EXERCISE DESCRIPTION:
Reproduce the following material exactly, including every line.

── DATA PROVIDED ──

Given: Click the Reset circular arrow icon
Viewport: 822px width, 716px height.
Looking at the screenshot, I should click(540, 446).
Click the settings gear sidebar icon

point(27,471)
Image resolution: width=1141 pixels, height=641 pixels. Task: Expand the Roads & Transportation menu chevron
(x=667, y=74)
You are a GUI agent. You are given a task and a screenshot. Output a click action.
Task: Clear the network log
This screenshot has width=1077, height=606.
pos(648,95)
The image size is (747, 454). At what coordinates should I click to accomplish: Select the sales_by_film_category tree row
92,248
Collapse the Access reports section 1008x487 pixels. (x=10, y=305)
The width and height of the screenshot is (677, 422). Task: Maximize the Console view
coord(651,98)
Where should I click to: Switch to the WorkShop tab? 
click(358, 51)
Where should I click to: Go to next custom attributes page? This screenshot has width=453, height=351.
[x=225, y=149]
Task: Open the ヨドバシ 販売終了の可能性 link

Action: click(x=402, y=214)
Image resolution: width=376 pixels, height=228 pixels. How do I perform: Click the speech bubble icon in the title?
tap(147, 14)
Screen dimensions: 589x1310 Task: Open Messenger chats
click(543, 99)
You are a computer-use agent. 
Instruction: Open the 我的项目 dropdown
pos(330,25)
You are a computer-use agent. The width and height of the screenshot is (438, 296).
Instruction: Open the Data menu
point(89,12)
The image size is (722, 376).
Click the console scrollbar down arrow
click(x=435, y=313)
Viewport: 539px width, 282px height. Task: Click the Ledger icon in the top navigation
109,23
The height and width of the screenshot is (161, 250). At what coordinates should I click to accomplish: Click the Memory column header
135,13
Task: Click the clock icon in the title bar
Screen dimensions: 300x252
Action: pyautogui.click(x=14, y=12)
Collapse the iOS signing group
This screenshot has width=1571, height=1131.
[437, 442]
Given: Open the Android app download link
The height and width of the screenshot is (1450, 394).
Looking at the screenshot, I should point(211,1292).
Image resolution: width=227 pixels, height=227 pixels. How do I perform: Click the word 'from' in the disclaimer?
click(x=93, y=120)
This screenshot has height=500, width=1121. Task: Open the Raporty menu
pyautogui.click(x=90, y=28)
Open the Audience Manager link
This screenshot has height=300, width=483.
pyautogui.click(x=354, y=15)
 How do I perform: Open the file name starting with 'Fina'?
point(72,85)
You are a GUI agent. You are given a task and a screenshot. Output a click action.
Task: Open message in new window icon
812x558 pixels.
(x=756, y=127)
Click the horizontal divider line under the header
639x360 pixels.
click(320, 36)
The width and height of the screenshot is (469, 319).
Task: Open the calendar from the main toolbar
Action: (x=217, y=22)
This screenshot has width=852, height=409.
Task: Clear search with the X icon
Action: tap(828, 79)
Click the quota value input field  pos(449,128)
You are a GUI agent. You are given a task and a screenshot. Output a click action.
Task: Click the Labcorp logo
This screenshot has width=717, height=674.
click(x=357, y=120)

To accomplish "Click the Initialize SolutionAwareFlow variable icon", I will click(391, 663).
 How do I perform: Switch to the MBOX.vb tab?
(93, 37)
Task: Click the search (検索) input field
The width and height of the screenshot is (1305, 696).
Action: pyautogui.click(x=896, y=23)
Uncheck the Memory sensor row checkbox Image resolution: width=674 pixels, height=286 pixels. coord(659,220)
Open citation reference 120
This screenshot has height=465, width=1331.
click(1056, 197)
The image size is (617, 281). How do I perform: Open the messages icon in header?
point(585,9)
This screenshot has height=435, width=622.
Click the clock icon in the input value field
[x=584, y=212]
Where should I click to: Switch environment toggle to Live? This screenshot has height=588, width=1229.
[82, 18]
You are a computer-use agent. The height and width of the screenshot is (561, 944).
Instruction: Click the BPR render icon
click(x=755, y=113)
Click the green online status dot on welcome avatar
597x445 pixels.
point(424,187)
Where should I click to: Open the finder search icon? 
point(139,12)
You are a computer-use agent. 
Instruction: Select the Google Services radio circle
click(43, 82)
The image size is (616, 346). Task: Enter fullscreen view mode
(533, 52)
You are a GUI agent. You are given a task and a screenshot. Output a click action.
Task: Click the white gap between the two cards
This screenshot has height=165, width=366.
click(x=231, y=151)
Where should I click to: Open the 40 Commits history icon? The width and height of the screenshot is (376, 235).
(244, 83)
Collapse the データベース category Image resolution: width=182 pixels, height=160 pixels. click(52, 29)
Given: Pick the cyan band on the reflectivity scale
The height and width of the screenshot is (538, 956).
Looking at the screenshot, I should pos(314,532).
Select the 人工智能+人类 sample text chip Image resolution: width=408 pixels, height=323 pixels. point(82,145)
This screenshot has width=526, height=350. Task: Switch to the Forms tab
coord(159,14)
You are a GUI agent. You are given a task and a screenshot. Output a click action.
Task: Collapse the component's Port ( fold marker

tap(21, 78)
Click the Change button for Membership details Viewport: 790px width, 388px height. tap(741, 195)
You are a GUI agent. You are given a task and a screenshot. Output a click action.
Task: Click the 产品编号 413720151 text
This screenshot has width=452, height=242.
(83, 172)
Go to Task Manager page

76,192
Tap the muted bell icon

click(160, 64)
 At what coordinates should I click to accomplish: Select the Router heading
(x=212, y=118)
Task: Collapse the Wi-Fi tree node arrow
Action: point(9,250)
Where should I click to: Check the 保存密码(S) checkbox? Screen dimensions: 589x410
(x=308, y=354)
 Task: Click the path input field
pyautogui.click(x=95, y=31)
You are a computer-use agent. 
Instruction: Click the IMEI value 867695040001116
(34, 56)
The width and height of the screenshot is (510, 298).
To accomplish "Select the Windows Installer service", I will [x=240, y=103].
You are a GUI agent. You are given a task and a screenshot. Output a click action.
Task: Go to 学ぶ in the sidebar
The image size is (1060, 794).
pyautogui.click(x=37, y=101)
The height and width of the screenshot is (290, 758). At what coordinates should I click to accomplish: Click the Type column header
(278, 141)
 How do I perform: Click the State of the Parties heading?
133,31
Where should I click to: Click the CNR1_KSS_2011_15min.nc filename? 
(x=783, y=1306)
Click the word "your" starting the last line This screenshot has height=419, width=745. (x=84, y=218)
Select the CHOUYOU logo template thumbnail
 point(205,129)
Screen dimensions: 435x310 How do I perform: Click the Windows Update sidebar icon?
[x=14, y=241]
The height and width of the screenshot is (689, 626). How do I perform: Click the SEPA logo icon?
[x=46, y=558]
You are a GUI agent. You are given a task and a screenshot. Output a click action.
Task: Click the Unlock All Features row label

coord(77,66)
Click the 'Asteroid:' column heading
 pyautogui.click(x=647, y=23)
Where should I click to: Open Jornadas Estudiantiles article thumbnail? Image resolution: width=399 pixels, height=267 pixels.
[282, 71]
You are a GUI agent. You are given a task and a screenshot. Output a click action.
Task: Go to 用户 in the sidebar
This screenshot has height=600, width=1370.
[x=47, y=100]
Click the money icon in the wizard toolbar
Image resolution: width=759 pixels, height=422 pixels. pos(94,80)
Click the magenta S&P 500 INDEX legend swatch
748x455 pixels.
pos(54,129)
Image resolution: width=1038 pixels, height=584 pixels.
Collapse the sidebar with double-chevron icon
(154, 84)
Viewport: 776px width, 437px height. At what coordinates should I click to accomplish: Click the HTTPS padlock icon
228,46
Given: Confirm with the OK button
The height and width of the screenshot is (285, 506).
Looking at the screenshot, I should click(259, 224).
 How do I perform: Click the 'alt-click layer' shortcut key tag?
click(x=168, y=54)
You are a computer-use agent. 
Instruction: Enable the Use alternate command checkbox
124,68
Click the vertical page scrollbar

───

RESULT:
Given: Click the Reset circular arrow icon
Viewport: 822px width, 716px height.
Looking at the screenshot, I should click(540, 446).
Click the settings gear sidebar icon

point(27,471)
Image resolution: width=1141 pixels, height=641 pixels. Task: Expand the Roads & Transportation menu chevron
(x=667, y=74)
You are a GUI agent. You are given a task and a screenshot. Output a click action.
Task: Clear the network log
This screenshot has width=1077, height=606.
pos(648,95)
The image size is (747, 454). At what coordinates should I click to accomplish: Select the sales_by_film_category tree row
92,248
Collapse the Access reports section 1008x487 pixels. (x=10, y=305)
The width and height of the screenshot is (677, 422). Task: Maximize the Console view
coord(651,98)
Where should I click to: Switch to the WorkShop tab? 
click(358, 51)
Where should I click to: Go to next custom attributes page? This screenshot has width=453, height=351.
[x=225, y=149]
Task: Open the ヨドバシ 販売終了の可能性 link

Action: click(x=402, y=214)
Image resolution: width=376 pixels, height=228 pixels. How do I perform: Click the speech bubble icon in the title?
tap(147, 14)
Screen dimensions: 589x1310 Task: Open Messenger chats
click(543, 99)
You are a computer-use agent. 
Instruction: Open the 我的项目 dropdown
pos(330,25)
You are a computer-use agent. The width and height of the screenshot is (438, 296).
Instruction: Open the Data menu
point(89,12)
The image size is (722, 376).
Click the console scrollbar down arrow
click(x=435, y=313)
Viewport: 539px width, 282px height. Task: Click the Ledger icon in the top navigation
109,23
The height and width of the screenshot is (161, 250). At what coordinates should I click to accomplish: Click the Memory column header
135,13
Task: Click the clock icon in the title bar
Screen dimensions: 300x252
Action: pyautogui.click(x=14, y=12)
Collapse the iOS signing group
This screenshot has width=1571, height=1131.
[437, 442]
Given: Open the Android app download link
The height and width of the screenshot is (1450, 394).
Looking at the screenshot, I should point(211,1292).
Image resolution: width=227 pixels, height=227 pixels. How do I perform: Click the word 'from' in the disclaimer?
click(x=93, y=120)
This screenshot has height=500, width=1121. Task: Open the Raporty menu
pyautogui.click(x=90, y=28)
Open the Audience Manager link
This screenshot has height=300, width=483.
pyautogui.click(x=354, y=15)
 How do I perform: Open the file name starting with 'Fina'?
point(72,85)
You are a GUI agent. You are given a task and a screenshot. Output a click action.
Task: Open message in new window icon
812x558 pixels.
(x=756, y=127)
Click the horizontal divider line under the header
639x360 pixels.
click(320, 36)
The width and height of the screenshot is (469, 319).
Task: Open the calendar from the main toolbar
Action: (x=217, y=22)
This screenshot has width=852, height=409.
Task: Clear search with the X icon
Action: tap(828, 79)
Click the quota value input field  pos(449,128)
You are a GUI agent. You are given a task and a screenshot. Output a click action.
Task: Click the Labcorp logo
This screenshot has width=717, height=674.
click(x=357, y=120)

To accomplish "Click the Initialize SolutionAwareFlow variable icon", I will click(391, 663).
 How do I perform: Switch to the MBOX.vb tab?
(93, 37)
Task: Click the search (検索) input field
The width and height of the screenshot is (1305, 696).
Action: pyautogui.click(x=896, y=23)
Uncheck the Memory sensor row checkbox Image resolution: width=674 pixels, height=286 pixels. coord(659,220)
Open citation reference 120
This screenshot has height=465, width=1331.
click(1056, 197)
The image size is (617, 281). How do I perform: Open the messages icon in header?
point(585,9)
This screenshot has height=435, width=622.
Click the clock icon in the input value field
[x=584, y=212]
Where should I click to: Switch environment toggle to Live? This screenshot has height=588, width=1229.
[82, 18]
You are a computer-use agent. The height and width of the screenshot is (561, 944).
Instruction: Click the BPR render icon
click(x=755, y=113)
Click the green online status dot on welcome avatar
597x445 pixels.
point(424,187)
Where should I click to: Open the finder search icon? 
point(139,12)
You are a computer-use agent. 
Instruction: Select the Google Services radio circle
click(43, 82)
The image size is (616, 346). Task: Enter fullscreen view mode
(533, 52)
You are a GUI agent. You are given a task and a screenshot. Output a click action.
Task: Click the white gap between the two cards
This screenshot has height=165, width=366.
click(x=231, y=151)
Where should I click to: Open the 40 Commits history icon? The width and height of the screenshot is (376, 235).
(244, 83)
Collapse the データベース category Image resolution: width=182 pixels, height=160 pixels. click(52, 29)
Given: Pick the cyan band on the reflectivity scale
The height and width of the screenshot is (538, 956).
Looking at the screenshot, I should pos(314,532).
Select the 人工智能+人类 sample text chip Image resolution: width=408 pixels, height=323 pixels. point(82,145)
This screenshot has width=526, height=350. Task: Switch to the Forms tab
coord(159,14)
You are a GUI agent. You are given a task and a screenshot. Output a click action.
Task: Collapse the component's Port ( fold marker

tap(21, 78)
Click the Change button for Membership details Viewport: 790px width, 388px height. tap(741, 195)
You are a GUI agent. You are given a task and a screenshot. Output a click action.
Task: Click the 产品编号 413720151 text
This screenshot has width=452, height=242.
(83, 172)
Go to Task Manager page

76,192
Tap the muted bell icon

click(160, 64)
 At what coordinates should I click to accomplish: Select the Router heading
(x=212, y=118)
Task: Collapse the Wi-Fi tree node arrow
Action: point(9,250)
Where should I click to: Check the 保存密码(S) checkbox? Screen dimensions: 589x410
(x=308, y=354)
 Task: Click the path input field
pyautogui.click(x=95, y=31)
You are a computer-use agent. 
Instruction: Click the IMEI value 867695040001116
(34, 56)
The width and height of the screenshot is (510, 298).
To accomplish "Select the Windows Installer service", I will [x=240, y=103].
You are a GUI agent. You are given a task and a screenshot. Output a click action.
Task: Go to 学ぶ in the sidebar
The image size is (1060, 794).
pyautogui.click(x=37, y=101)
The height and width of the screenshot is (290, 758). At what coordinates should I click to accomplish: Click the Type column header
(278, 141)
 How do I perform: Click the State of the Parties heading?
133,31
Where should I click to: Click the CNR1_KSS_2011_15min.nc filename? 
(x=783, y=1306)
Click the word "your" starting the last line This screenshot has height=419, width=745. (x=84, y=218)
Select the CHOUYOU logo template thumbnail
 point(205,129)
Screen dimensions: 435x310 How do I perform: Click the Windows Update sidebar icon?
[x=14, y=241]
The height and width of the screenshot is (689, 626). How do I perform: Click the SEPA logo icon?
[x=46, y=558]
You are a GUI agent. You are given a task and a screenshot. Output a click action.
Task: Click the Unlock All Features row label

coord(77,66)
Click the 'Asteroid:' column heading
 pyautogui.click(x=647, y=23)
Where should I click to: Open Jornadas Estudiantiles article thumbnail? Image resolution: width=399 pixels, height=267 pixels.
[282, 71]
You are a GUI agent. You are given a task and a screenshot. Output a click action.
Task: Go to 用户 in the sidebar
This screenshot has height=600, width=1370.
[x=47, y=100]
Click the money icon in the wizard toolbar
Image resolution: width=759 pixels, height=422 pixels. pos(94,80)
Click the magenta S&P 500 INDEX legend swatch
748x455 pixels.
pos(54,129)
Image resolution: width=1038 pixels, height=584 pixels.
Collapse the sidebar with double-chevron icon
(154, 84)
Viewport: 776px width, 437px height. At what coordinates should I click to accomplish: Click the HTTPS padlock icon
228,46
Given: Confirm with the OK button
The height and width of the screenshot is (285, 506).
Looking at the screenshot, I should click(259, 224).
 How do I perform: Click the 'alt-click layer' shortcut key tag?
click(x=168, y=54)
You are a computer-use agent. 
Instruction: Enable the Use alternate command checkbox
124,68
Click the vertical page scrollbar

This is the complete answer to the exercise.